Legal or Not?

A new game is showing up in bars all over the state.

BankShot is receiving mixed reviews from those who enjoy the game and from those who believe it violates state law.

BankShot looks like a video game. Nine pool balls are arranged in a grid and quickly move across the screen when you press start. The goal is to press stop at a particular pattern which is worth a certain amount of money. Players can wager up to $4 per game and have a chance to win a jackpot.

Opponents of the machine say the game is more about chance, and less about skill. Games of skill that are played for money are legal, while games based on chance are prohibited under Nebraska law.

Supporters say there's no doubt, skill is involved to play the game successfully.

"Its hand eye coordination. You've got to be fast. You've got to recognize the combinations that come up," said Sheri Gillispie.

Opponents also say the game, which isn't currently taxed in the state and unfairly competes with other games that are taxed. When they place it in next to a Pickle Machine, the average consumer that walks in to a bar has X amount of disposable income and they can either put it in the Pickle Machine or the BankShot? machine," Jim Ritzman, a member of the Sowers Club, said.

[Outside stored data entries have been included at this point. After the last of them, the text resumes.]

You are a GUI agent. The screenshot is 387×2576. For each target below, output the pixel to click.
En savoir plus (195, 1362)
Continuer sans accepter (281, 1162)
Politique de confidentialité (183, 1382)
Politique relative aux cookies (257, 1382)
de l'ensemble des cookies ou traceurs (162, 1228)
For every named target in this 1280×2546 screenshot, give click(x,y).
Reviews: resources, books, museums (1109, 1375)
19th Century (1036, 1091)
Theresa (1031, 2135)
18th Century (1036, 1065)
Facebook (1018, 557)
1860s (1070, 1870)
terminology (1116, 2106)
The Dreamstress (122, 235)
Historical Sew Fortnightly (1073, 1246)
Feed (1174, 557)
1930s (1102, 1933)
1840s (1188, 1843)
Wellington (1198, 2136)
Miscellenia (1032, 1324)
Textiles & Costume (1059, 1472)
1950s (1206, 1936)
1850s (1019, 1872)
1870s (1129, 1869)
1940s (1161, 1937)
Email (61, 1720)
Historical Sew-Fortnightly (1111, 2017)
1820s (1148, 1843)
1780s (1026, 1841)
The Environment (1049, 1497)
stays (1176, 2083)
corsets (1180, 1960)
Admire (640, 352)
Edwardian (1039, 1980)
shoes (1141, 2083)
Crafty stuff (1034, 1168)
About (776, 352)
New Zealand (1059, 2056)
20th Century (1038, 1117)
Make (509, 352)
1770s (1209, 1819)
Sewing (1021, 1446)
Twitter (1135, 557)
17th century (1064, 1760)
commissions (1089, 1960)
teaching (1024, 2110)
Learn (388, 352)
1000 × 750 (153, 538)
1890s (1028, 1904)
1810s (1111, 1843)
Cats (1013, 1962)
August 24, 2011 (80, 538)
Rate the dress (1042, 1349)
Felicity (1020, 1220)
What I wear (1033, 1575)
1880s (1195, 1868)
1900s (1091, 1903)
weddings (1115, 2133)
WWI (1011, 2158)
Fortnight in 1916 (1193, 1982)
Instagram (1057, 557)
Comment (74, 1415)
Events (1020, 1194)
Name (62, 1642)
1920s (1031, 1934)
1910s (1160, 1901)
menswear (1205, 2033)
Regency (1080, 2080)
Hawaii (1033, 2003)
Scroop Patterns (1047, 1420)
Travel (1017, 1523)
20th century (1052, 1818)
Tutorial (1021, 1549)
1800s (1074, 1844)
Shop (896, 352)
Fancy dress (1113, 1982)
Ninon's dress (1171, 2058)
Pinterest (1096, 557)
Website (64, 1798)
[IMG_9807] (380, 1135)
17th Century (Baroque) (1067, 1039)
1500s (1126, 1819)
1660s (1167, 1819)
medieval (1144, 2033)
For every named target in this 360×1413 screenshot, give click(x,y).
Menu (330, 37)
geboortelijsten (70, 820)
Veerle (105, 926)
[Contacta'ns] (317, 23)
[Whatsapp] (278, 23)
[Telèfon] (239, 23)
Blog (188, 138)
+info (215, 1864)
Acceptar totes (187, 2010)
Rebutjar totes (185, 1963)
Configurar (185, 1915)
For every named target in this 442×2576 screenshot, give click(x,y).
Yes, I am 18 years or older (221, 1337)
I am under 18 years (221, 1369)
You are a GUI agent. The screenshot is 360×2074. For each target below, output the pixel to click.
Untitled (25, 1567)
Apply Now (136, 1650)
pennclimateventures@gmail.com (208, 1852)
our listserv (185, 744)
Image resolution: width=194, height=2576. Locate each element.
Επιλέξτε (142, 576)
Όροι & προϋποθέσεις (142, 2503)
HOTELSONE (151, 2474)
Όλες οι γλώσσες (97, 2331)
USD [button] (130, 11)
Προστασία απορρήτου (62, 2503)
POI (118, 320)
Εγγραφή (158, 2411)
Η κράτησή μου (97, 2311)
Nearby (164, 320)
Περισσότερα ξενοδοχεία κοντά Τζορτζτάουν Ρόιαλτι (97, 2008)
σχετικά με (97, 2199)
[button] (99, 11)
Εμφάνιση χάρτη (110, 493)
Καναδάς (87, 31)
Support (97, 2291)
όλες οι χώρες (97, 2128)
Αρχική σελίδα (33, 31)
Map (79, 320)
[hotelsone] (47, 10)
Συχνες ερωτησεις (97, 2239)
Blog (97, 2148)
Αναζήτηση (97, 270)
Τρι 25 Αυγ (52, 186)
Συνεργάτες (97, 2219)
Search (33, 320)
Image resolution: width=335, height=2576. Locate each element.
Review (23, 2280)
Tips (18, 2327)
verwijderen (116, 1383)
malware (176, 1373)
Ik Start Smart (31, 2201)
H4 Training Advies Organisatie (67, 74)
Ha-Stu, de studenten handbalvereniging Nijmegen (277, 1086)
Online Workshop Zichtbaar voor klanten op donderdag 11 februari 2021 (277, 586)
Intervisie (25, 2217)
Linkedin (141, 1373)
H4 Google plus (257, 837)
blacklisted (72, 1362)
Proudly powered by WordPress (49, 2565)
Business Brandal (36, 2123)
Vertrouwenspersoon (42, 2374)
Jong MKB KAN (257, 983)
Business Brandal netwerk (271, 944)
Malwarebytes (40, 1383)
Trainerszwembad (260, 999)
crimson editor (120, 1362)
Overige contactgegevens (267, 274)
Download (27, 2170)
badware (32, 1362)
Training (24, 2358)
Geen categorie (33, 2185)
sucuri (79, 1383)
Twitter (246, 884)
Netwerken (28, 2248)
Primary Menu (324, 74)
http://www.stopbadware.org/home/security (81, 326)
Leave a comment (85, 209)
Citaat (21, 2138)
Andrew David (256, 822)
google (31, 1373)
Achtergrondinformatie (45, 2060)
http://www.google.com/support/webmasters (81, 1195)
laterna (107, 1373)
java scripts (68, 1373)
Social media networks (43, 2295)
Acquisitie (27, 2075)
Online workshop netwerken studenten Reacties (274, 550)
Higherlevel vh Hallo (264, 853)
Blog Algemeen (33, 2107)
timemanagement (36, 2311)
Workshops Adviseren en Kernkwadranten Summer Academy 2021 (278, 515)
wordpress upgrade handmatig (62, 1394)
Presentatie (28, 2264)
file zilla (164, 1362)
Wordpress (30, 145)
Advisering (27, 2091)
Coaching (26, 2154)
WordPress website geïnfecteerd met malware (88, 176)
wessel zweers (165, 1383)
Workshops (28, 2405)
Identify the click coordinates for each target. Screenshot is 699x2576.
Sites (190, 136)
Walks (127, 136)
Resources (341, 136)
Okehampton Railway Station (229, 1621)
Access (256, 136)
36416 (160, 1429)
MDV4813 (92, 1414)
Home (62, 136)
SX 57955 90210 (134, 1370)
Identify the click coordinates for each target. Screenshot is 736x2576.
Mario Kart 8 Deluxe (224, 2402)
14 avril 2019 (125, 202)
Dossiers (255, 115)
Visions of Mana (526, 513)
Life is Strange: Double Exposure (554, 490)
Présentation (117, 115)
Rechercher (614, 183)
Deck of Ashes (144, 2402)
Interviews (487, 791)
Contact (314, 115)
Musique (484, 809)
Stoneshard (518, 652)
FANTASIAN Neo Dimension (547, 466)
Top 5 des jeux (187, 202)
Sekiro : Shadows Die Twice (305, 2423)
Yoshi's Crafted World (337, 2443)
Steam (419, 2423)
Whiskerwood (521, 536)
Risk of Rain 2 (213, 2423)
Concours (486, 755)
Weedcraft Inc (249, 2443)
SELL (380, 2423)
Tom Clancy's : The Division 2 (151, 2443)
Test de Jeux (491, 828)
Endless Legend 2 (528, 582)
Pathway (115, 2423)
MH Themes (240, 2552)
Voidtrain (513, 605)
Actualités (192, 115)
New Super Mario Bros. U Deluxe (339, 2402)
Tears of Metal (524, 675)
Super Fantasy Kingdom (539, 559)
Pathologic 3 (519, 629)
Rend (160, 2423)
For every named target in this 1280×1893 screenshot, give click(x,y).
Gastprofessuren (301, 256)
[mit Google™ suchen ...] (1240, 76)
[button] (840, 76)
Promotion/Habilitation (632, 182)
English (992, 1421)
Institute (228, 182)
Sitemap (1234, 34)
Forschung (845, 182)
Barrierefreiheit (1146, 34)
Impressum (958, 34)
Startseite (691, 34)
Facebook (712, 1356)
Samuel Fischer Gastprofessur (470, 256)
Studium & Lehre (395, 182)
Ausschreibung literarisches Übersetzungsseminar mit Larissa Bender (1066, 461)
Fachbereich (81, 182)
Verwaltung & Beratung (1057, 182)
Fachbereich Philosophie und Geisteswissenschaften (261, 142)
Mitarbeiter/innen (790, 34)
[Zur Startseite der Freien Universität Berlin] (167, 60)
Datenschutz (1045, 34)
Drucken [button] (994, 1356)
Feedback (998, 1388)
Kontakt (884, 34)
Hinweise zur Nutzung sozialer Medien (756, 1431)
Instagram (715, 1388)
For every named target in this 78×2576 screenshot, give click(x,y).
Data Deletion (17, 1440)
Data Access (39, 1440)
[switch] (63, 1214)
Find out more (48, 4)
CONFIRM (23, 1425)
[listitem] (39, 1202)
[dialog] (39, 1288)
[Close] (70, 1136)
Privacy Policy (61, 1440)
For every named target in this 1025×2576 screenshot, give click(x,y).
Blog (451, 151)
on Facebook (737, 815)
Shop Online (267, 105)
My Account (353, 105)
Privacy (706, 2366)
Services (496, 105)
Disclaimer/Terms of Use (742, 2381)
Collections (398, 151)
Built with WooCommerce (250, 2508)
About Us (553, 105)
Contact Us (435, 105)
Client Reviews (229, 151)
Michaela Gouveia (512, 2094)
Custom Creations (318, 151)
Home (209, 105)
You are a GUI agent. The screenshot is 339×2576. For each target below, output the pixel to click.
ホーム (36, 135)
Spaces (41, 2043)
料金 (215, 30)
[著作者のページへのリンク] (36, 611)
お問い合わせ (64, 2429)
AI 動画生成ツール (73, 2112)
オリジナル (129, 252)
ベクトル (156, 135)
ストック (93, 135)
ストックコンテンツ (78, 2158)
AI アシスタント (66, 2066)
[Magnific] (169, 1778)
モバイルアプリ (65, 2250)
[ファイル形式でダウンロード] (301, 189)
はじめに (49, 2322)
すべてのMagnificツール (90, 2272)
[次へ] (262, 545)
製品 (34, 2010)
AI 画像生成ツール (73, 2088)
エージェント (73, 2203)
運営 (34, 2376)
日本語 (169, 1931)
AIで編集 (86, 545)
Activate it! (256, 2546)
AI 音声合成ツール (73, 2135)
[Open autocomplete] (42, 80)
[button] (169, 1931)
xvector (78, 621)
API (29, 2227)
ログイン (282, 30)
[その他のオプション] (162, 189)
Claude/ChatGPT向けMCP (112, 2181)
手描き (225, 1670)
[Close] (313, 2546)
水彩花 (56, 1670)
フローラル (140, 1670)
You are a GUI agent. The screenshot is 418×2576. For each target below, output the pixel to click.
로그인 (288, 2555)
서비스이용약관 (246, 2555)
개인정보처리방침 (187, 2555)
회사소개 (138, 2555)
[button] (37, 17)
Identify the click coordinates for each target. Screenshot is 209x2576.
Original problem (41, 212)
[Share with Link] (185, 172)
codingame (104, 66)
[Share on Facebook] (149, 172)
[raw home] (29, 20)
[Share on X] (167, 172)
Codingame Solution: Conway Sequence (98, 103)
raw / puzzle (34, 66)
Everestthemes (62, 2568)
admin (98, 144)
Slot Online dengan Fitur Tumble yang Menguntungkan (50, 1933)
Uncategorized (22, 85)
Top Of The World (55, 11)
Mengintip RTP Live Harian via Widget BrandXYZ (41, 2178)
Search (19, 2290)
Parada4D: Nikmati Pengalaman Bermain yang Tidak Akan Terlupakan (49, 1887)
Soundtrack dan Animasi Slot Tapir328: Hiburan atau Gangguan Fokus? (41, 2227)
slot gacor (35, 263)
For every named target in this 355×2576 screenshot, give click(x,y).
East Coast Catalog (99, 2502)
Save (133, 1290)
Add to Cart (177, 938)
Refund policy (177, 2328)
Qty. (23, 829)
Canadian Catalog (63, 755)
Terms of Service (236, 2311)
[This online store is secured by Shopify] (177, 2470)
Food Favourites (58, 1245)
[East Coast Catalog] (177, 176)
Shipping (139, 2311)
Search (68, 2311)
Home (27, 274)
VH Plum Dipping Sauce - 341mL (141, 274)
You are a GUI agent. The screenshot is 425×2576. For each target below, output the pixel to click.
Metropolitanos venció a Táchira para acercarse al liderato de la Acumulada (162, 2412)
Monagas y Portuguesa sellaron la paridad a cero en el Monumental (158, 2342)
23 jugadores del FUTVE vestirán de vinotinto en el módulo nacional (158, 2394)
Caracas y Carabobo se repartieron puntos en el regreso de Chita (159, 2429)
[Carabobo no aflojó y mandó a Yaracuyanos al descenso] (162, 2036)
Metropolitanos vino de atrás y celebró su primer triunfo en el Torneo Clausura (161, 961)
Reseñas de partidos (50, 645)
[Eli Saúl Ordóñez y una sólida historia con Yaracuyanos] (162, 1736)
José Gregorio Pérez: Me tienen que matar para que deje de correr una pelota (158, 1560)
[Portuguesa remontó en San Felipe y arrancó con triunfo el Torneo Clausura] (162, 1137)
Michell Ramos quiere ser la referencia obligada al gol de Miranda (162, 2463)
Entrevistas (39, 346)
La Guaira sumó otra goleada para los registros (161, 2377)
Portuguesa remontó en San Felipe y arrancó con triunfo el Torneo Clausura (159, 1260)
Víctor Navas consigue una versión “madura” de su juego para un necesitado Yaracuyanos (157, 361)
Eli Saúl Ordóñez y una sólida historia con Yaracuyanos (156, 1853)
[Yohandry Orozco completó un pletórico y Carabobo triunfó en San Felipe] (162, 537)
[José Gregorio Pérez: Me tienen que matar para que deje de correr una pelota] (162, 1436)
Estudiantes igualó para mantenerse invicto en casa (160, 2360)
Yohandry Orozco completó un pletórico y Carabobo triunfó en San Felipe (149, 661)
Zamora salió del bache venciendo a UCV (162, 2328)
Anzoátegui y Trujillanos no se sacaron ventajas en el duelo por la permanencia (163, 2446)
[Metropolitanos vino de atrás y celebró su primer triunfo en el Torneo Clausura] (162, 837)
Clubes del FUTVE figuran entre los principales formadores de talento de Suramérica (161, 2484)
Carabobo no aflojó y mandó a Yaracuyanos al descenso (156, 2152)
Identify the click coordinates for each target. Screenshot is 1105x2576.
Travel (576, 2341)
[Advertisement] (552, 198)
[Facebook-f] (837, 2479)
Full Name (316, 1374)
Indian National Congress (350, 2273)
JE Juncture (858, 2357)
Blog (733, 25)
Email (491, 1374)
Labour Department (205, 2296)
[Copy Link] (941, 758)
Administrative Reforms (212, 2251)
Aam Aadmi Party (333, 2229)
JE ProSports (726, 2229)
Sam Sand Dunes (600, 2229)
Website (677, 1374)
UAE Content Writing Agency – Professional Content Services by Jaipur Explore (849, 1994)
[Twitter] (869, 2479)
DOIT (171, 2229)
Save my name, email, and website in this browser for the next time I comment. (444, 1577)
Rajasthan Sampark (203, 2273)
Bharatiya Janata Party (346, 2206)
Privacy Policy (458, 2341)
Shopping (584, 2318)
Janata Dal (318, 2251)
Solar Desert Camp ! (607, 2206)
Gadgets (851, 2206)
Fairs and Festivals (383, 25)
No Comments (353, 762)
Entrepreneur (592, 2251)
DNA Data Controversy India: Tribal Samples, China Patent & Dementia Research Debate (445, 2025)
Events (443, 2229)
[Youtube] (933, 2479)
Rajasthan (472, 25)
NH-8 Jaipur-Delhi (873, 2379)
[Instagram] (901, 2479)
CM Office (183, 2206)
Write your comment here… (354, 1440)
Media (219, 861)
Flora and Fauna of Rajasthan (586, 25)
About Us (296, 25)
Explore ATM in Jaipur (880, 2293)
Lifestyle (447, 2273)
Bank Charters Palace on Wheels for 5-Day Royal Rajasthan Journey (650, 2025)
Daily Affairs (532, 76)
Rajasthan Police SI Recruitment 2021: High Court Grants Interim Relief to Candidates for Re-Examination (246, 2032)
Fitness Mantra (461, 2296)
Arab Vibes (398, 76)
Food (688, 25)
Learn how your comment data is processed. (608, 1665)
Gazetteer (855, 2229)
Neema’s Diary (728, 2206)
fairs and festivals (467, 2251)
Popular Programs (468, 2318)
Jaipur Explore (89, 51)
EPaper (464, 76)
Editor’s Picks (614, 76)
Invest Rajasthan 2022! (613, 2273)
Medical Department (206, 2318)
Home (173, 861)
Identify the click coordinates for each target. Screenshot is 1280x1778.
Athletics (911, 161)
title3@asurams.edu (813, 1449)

The Sowers Club is the largest Pickle Card seller in the state and uses a portion of Pickle Card sales to go toward grants for local charities. The group believes it's organization could suffer if it's forced to compete with BankShot.

"If they put it [their money] in the BankShot machine, then of course that lessons our revenue," Ritzman added.

Nebraska State Patrol and the Attorney General's office are currently investigating the legality of the machines.